How to complete this task
Below are entries. Give back exactly the lines from the one containing "Task: Select the General tab" through the one containing "Task: Click the Run app green play button", inclusive, without the pictures.

##############################

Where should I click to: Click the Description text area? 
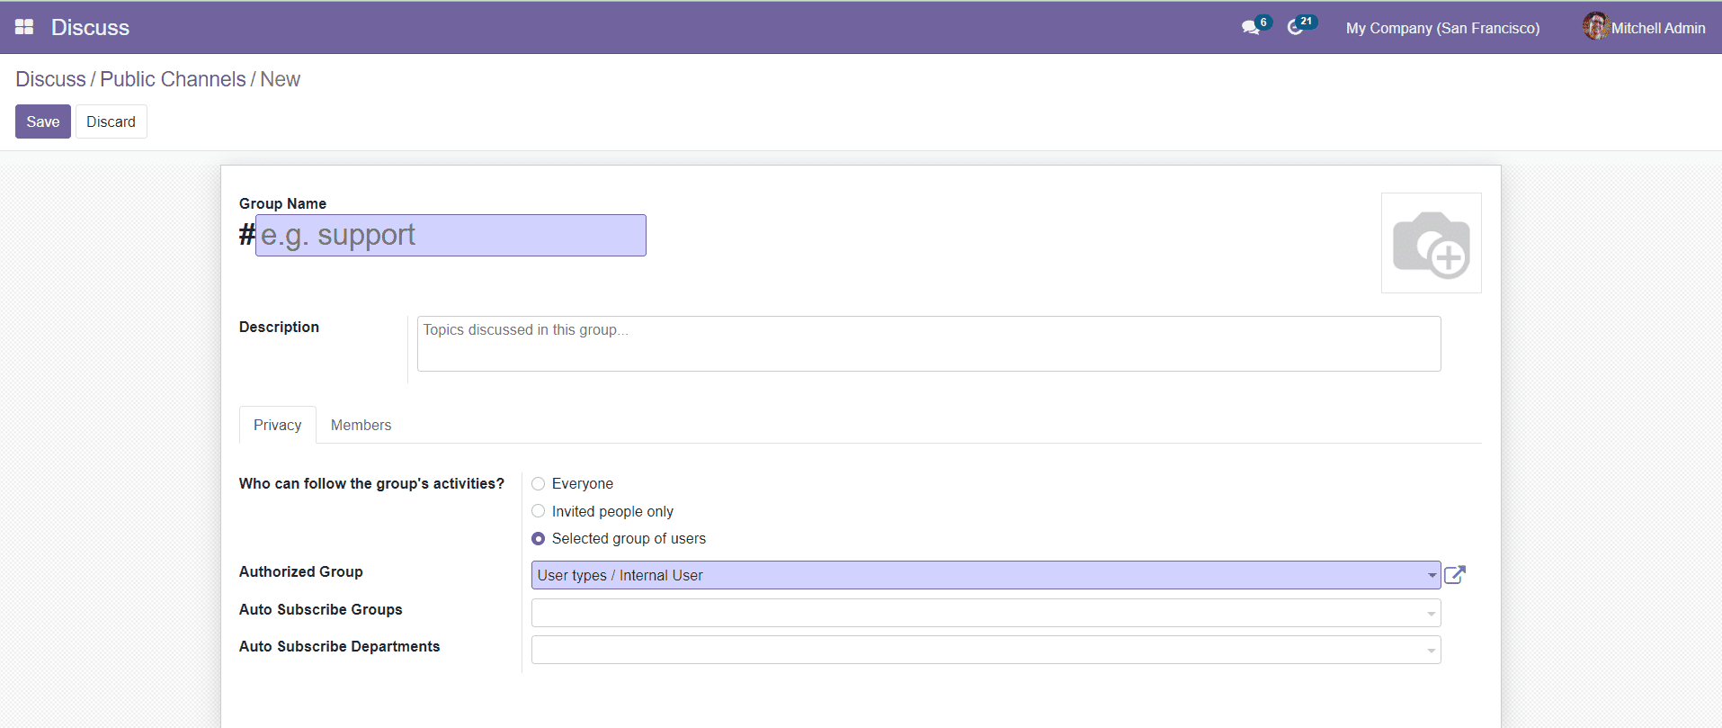point(928,343)
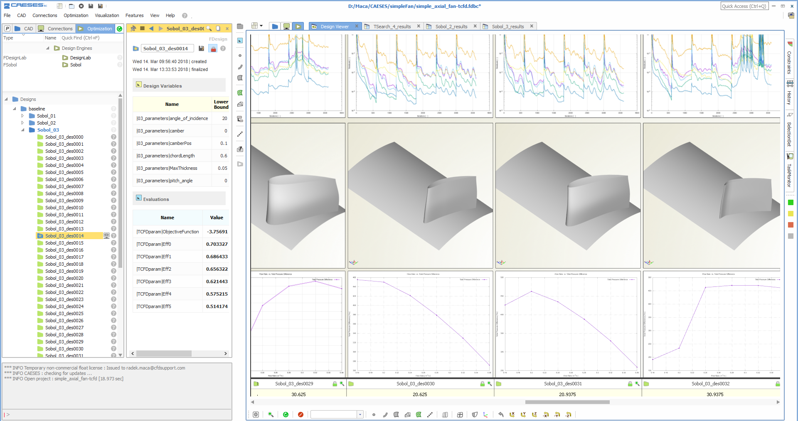Toggle the visibility eye on Sobol_03_des0014
This screenshot has height=421, width=798.
(x=106, y=236)
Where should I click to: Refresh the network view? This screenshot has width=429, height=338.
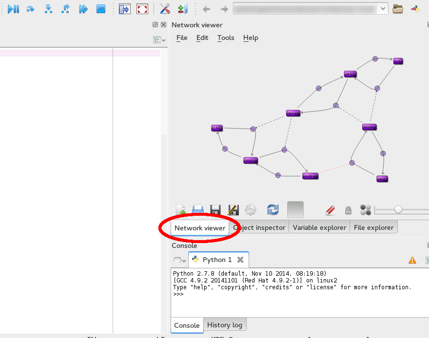tap(272, 209)
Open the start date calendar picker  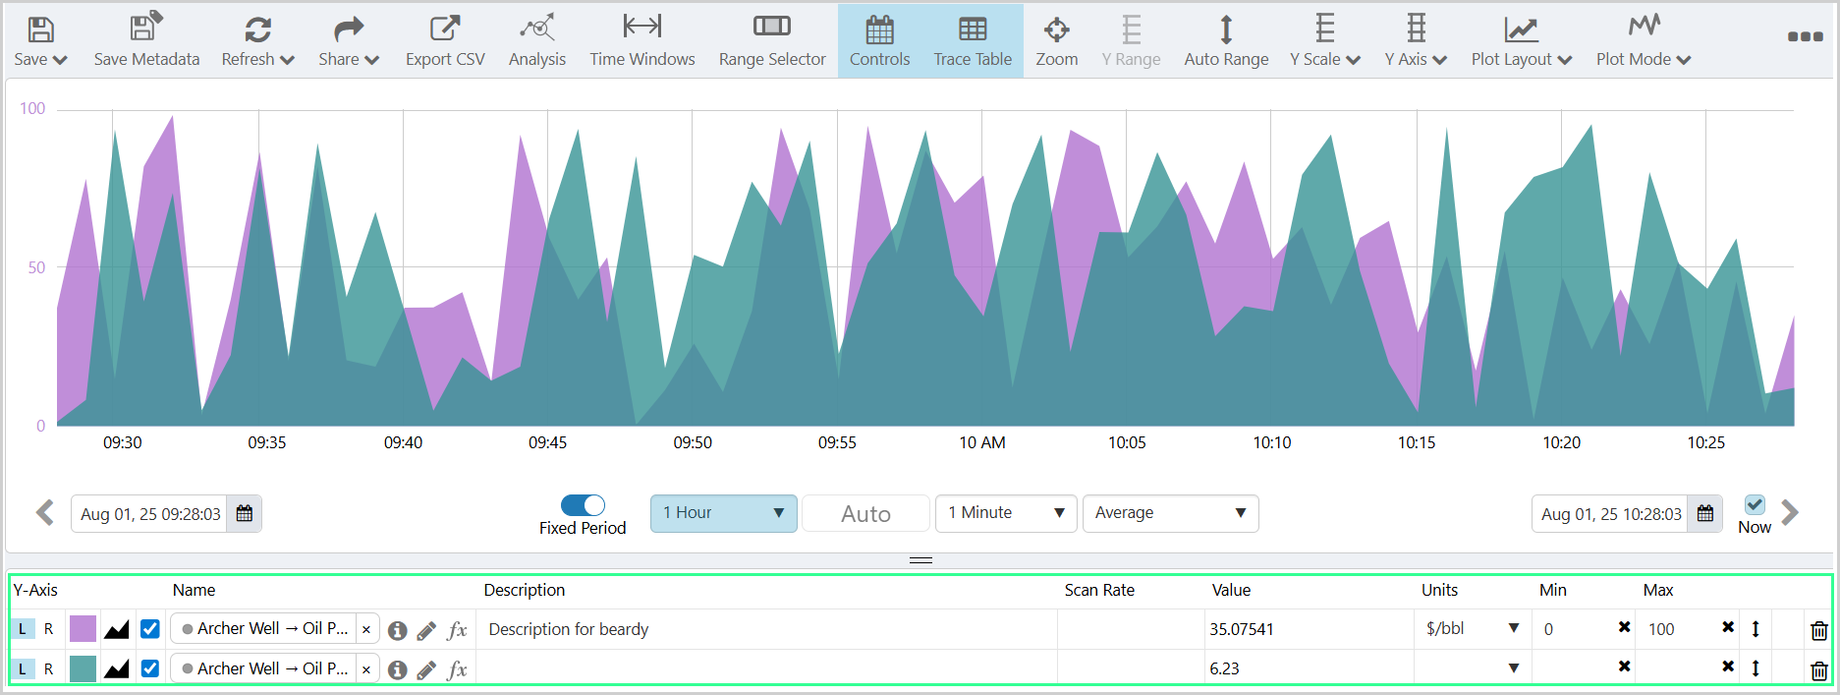[x=245, y=514]
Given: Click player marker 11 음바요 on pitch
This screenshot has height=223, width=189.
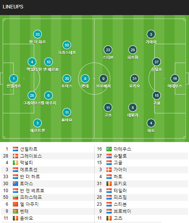Looking at the screenshot, I should click(x=67, y=112).
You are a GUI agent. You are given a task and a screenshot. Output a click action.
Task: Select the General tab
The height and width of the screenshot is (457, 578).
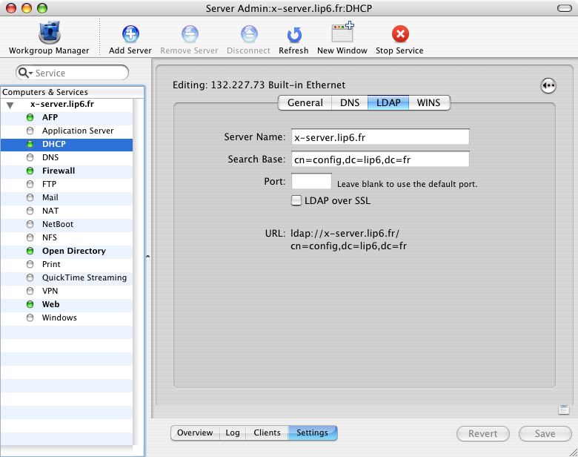point(305,103)
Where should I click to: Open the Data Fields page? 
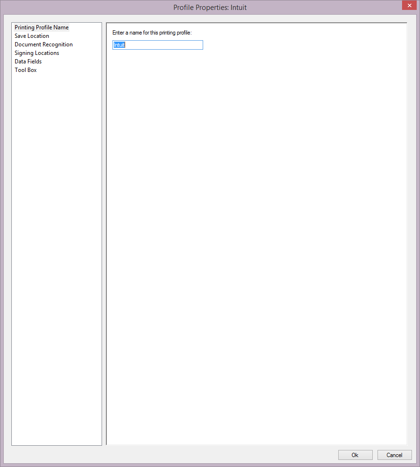tap(28, 62)
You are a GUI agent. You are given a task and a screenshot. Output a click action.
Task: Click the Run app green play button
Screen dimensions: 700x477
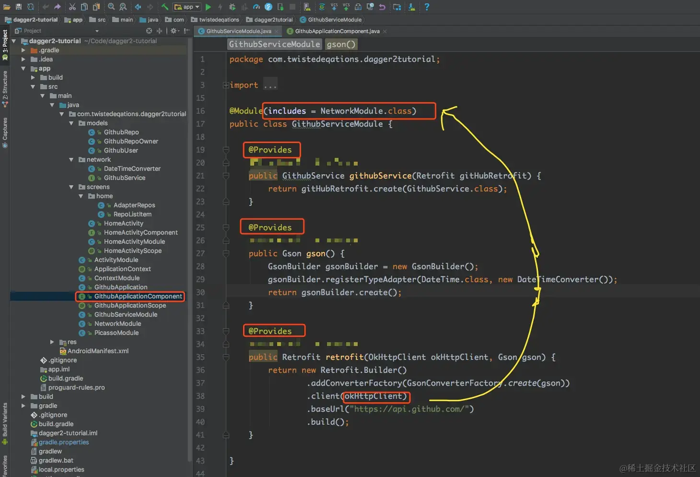click(x=208, y=7)
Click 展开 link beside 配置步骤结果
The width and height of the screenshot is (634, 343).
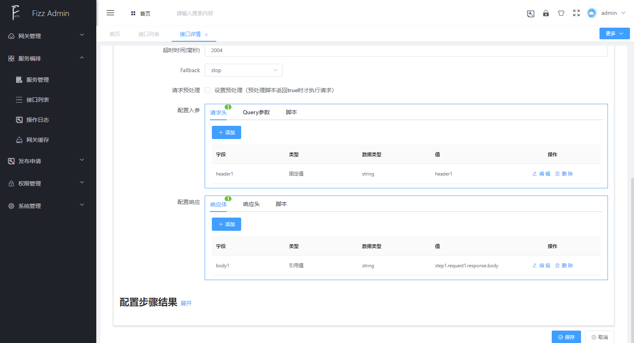(x=186, y=303)
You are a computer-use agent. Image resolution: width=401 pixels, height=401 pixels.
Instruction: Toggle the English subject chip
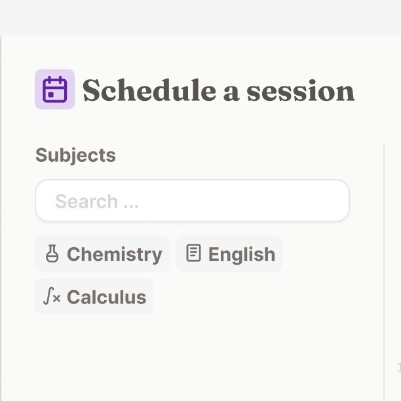[x=229, y=254]
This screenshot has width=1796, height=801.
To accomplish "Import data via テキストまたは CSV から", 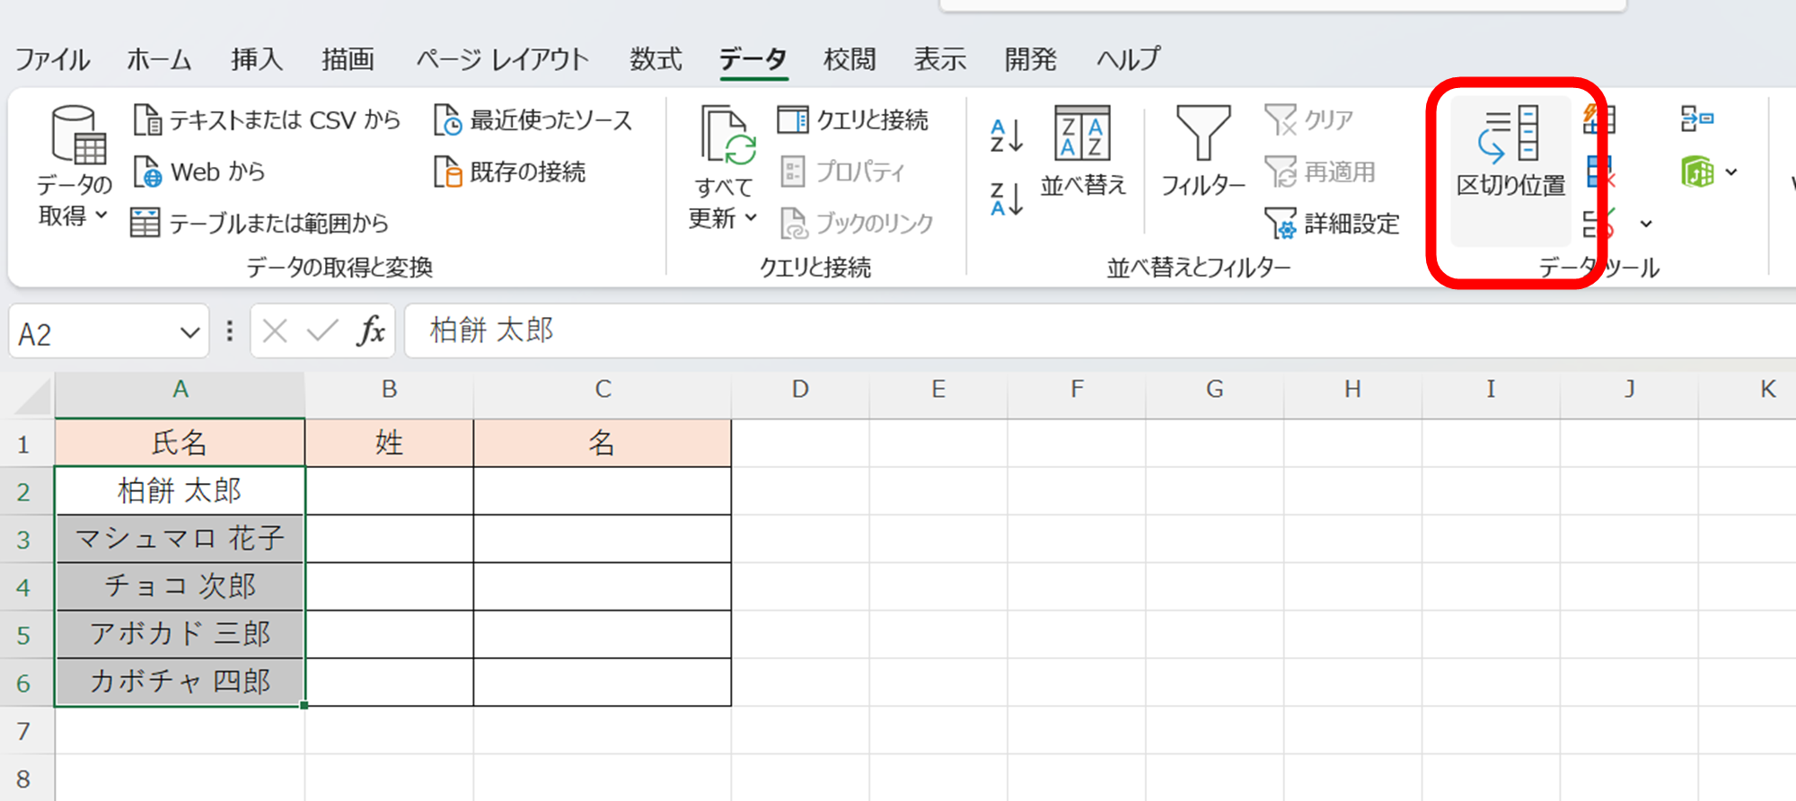I will [x=268, y=119].
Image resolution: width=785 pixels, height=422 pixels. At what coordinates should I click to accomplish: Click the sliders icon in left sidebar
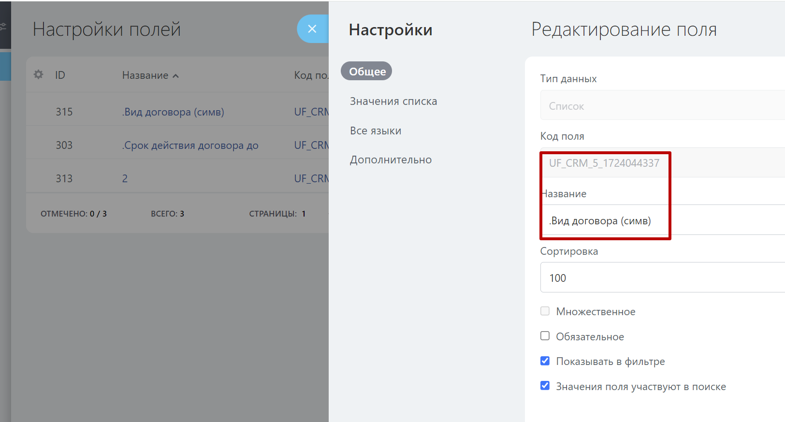[3, 27]
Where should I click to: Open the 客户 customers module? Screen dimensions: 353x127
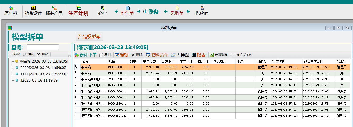coord(103,11)
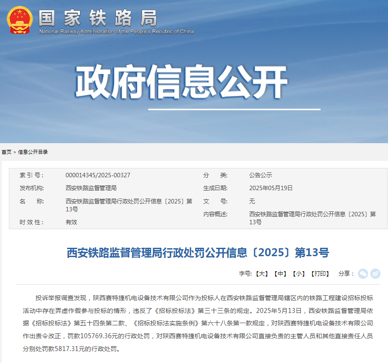
Task: Click the article headline 行政处罚公开信息〔2025〕第13号
Action: [198, 253]
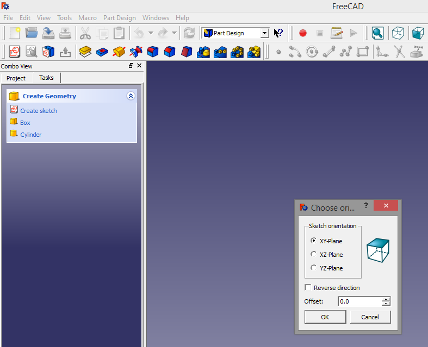Select YZ-Plane as sketch orientation
This screenshot has height=347, width=428.
313,268
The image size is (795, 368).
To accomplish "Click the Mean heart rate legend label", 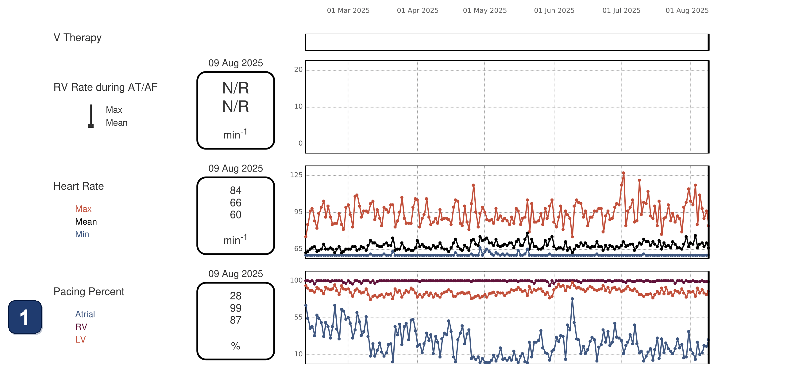I will pyautogui.click(x=86, y=222).
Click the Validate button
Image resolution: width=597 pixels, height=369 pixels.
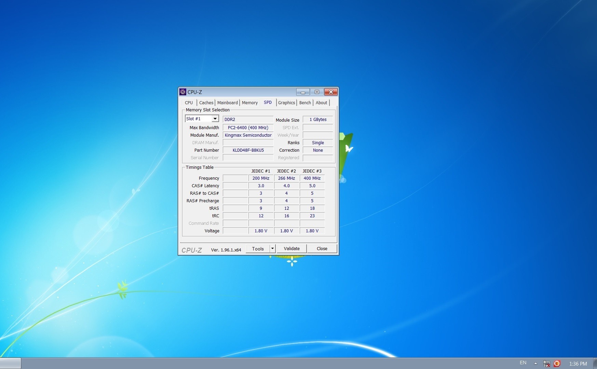(x=291, y=249)

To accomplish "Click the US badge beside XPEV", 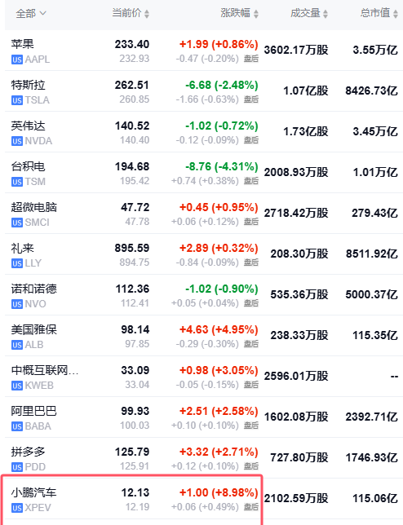I will (x=17, y=508).
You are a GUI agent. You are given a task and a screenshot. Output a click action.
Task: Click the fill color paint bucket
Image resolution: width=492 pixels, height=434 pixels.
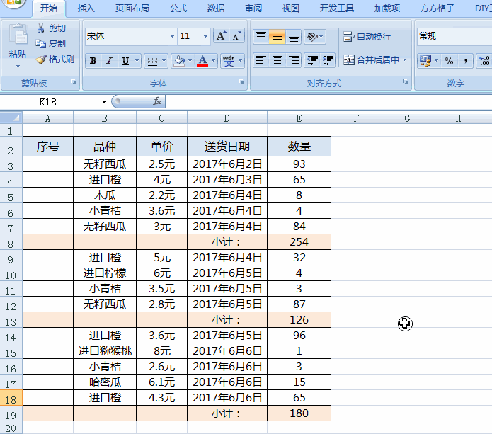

##############################

Written solution
Task: Select the General tab
The height and width of the screenshot is (457, 578).
point(305,103)
Where should I click to: Open the Data Fields page? 
tap(28, 62)
You are a GUI agent. You are given a task and a screenshot. Output a click action.
Task: Click the Run app green play button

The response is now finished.